FCA Review: Implementing Technology Change
The FCA are due to publish their Policy Statement on Operational Resilience in Q1 2021, and in anticipation of that, this week we’ll review the FCA’s proposals on operational resilience - first proposed in 2018 - and their more recent review in implementing technology change within firms. Taken together, the findings on both subjects provide a very clear roadmap for planning and implementing successful technology changes and preventing operational disruption as technologies and ways of working continue to change.
The most recent review looks at how firms implement technology change – something that most firms have had a lot of experience with over the previous twelve months – and what happens when the changes don’t go to plan. The FCA says that the review reveals that failed technology changes are one of the main causes for operational disruption within firms, which accounts for “a quarter of all high severity incidents that cause harm to consumers and the market”.
The intention of the report is to offer some support and guidance to firms that are assessing future technology changes and which could benefit from the Regulator’s findings on how to reduce the frequency and severity of disruption due to technology change activity.
The change of pace in the use of technology in financial services has increased dramatically.
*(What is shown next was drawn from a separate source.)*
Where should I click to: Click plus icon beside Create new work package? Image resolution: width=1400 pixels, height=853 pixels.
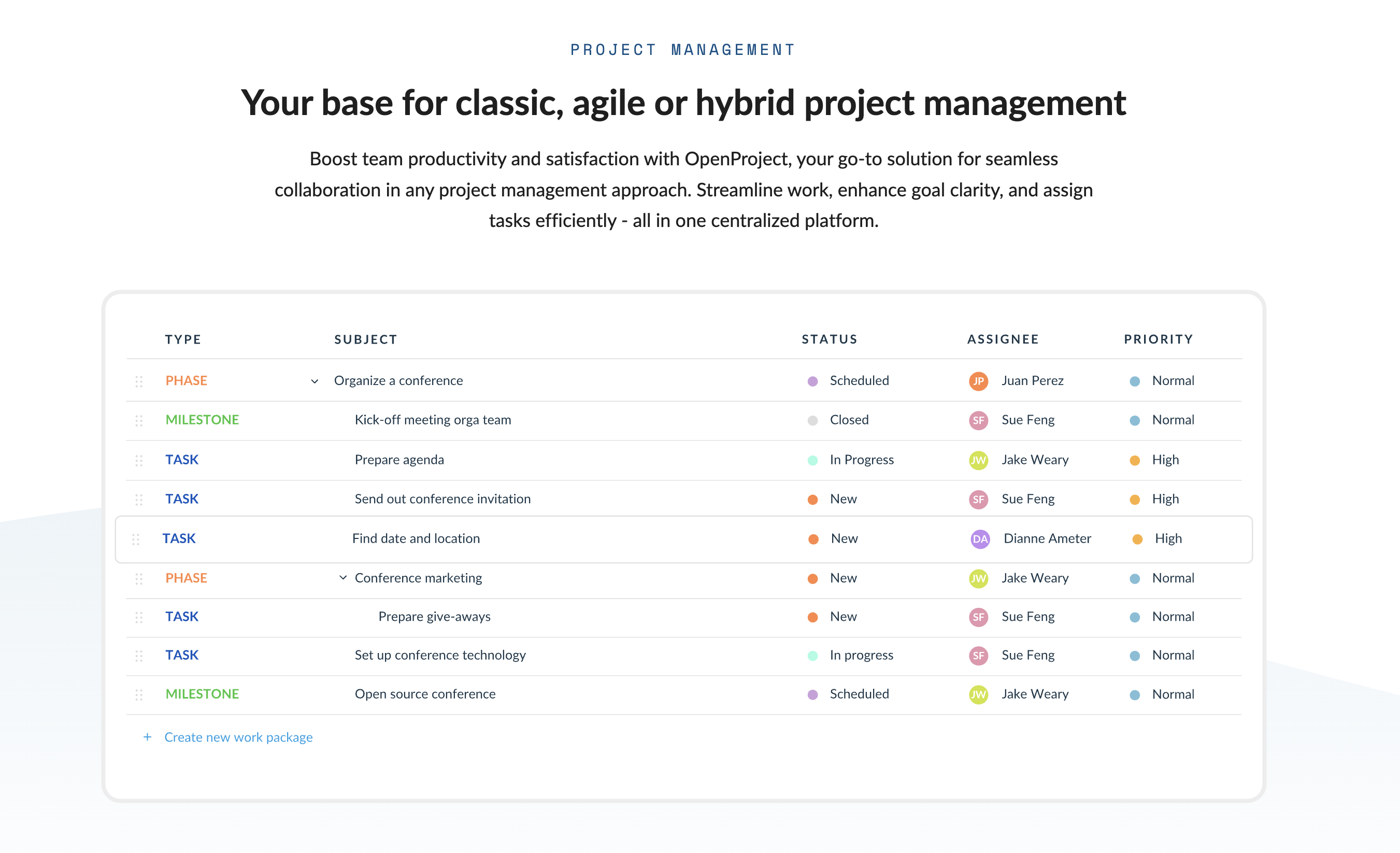[147, 737]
The recent Woolard Review highlighted that regulatory change is somewhat out of step with innovation and more recent technological norms – an issue that will be considered and decided on in due course – but in this technology change review, the FCA aim to give guidance on a good balance between innovation, improvement of service and lower costs, and the operational risks that come with change.
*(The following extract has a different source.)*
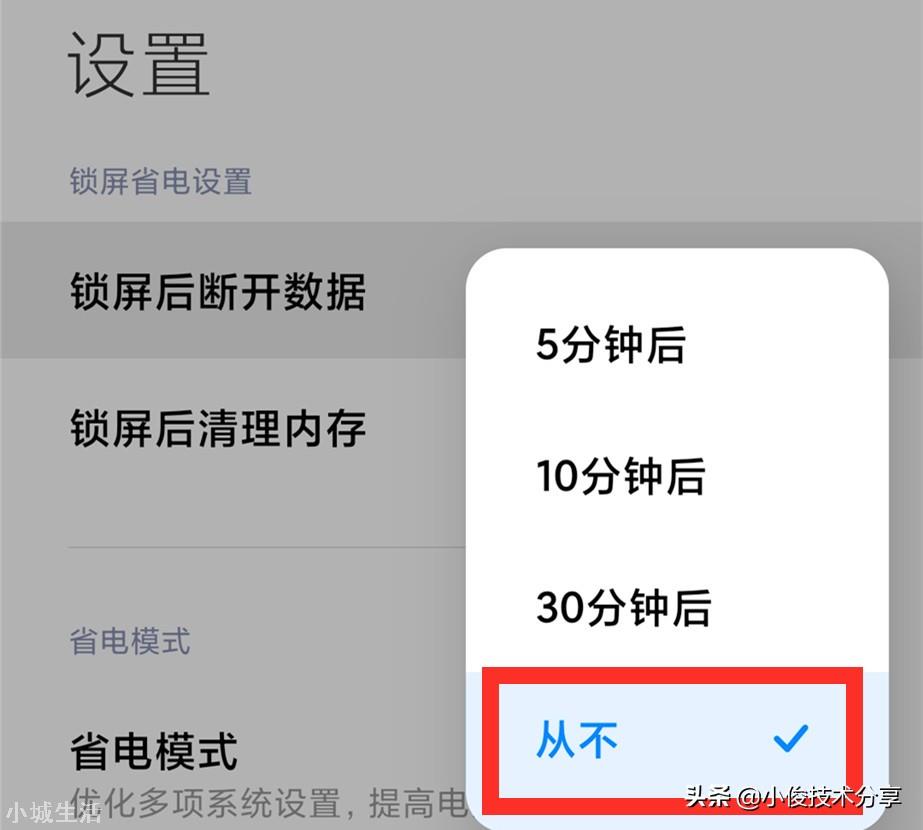Select the 5分钟后 option
The width and height of the screenshot is (923, 830).
pos(610,344)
In short, the FCA found that the following characteristics tended to have higher change success rates:
Firms with well-established governance arrangements have a higher change success rate
Firms that allocated a higher proportion of their technology budget to change experienced fewer change related incidents
Frequent releases and responsive delivery can help firms reduce the likelihood and impact of change related incidents
Effective risk management is an important component of effective change management capabilities – firms that continually manage risks as part of day-to-day project management were more likely to have higher change success rates than those with an ad-hoc approach.
Some common practices were linked to change failures. In particular, failing to review any changes that were taking place in third-party firms was an issue, with over 20% of incidents at third-parties caused by change. Similarly, relying on high levels of legacy technology is linked to more failed and emergency changes. The review highlights the importance of ensuring that potential and future technology changes and the communication of any changes are borne in mind when contracts are drawn up.
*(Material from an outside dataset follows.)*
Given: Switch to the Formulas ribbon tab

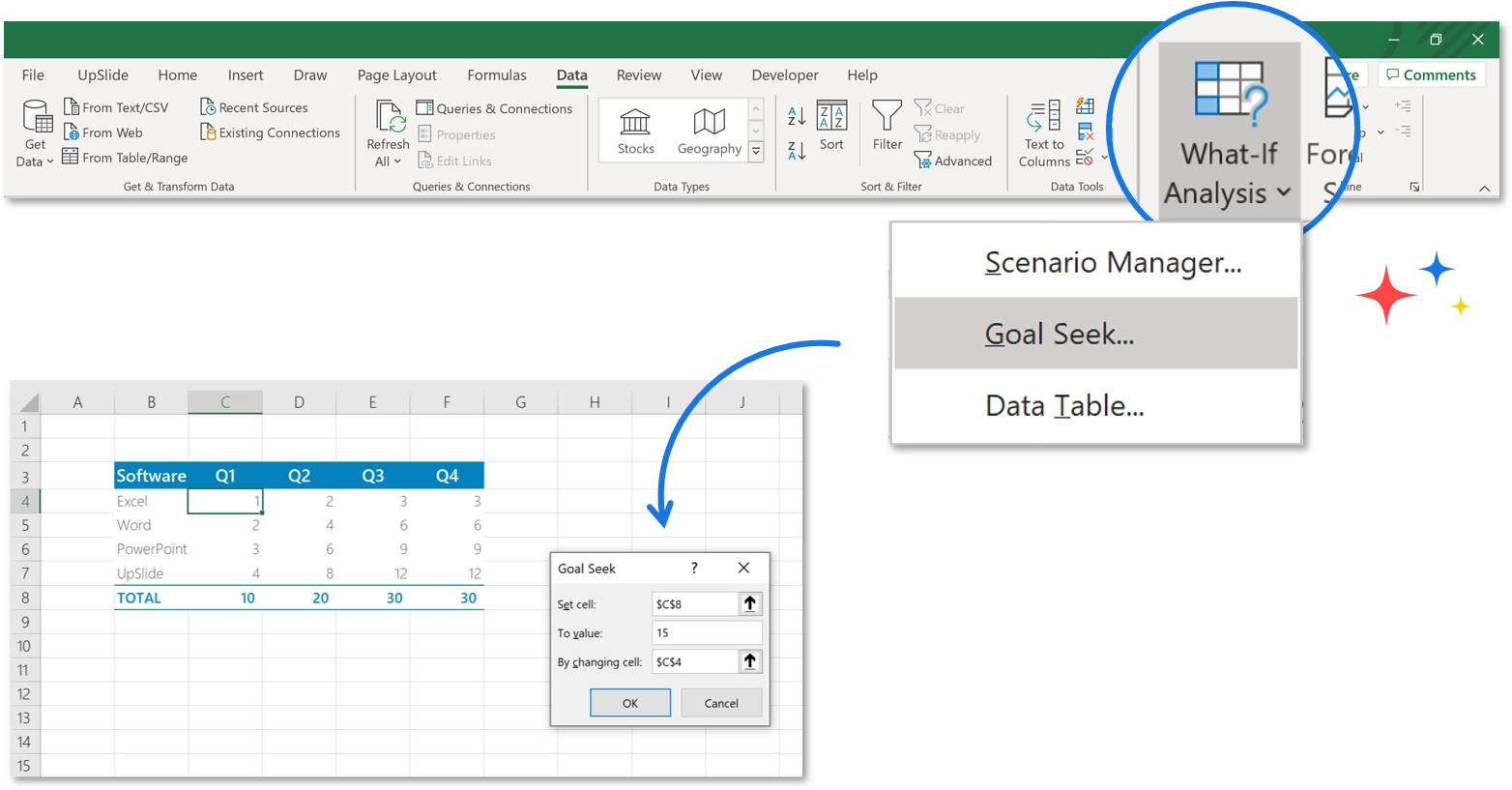Looking at the screenshot, I should click(496, 74).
Interestingly, the review also noted that where firms were reliant on manual testing and review, issues could arise, and the Regulator suggested that “repeatability and consistence” throughout the change cycle – and the implementation phase – could lead to more successful outcomes.
And perhaps unsurprisingly, changes deemed to be ‘major’ were twice as likely to result in an incident. Whilst this is in some part due to the fact that most major changes are very complex, the review also highlighted that one key assurance control regularly utilised was the Change Advisory Board. As the CAB has approved over 90% of the major changes it has reviewed, the FCA state that this high ratio that doesn’t reflect success in practice raises questions over its effectiveness.
The underlying theme of the FCA’s operational resilience consultation is that some business disruption can be tolerated, but that the firm should organise business to ensure that any impact on customers is limited, with continuity of services a key aim. The consultation proposes that firms identify important business services – those that if disrupted could cause harm to customers - and then set impact tolerance levels beyond which disruption would cause intolerable levels of harm. After this, firms should test how well they are able to remain within the impact tolerances in a number of both severe and ‘plausible’ disruption scenarios.
The issue with incidents arising from change is how significantly they can affect consumers, who are increasingly reliant on digital methods for accessing financial services. Although a relatively small number of incidents that affected customers related to change, of those incidents classed as ‘high severity’ almost a quarter were due to change. To help reduce the impact on customers, the FCA suggest that having comprehensive, well-tested roll back plans, which should include internal and external communications to tell people what alternative channels are in place, is a key resource.
Firms should also be aware of the correlation between the length of time technology change governance arrangements have been in place, and higher success rates. The FCA found that firms that “had governance arrangements in place for more than a year experienced a lower proportion of incidents resulting from change when compared to peers with newer arrangements.” Challenge from technical experts and from Non-Executive Directors and both periodic reviews and ad-hoc reviews of processes as a result of lessons learned were also presented as positive arrangements.
The final policy statement is due by end of March 2021. Although there is likely to be an implementation period, new requirements are useful to bear in mind when planning for 2021/22.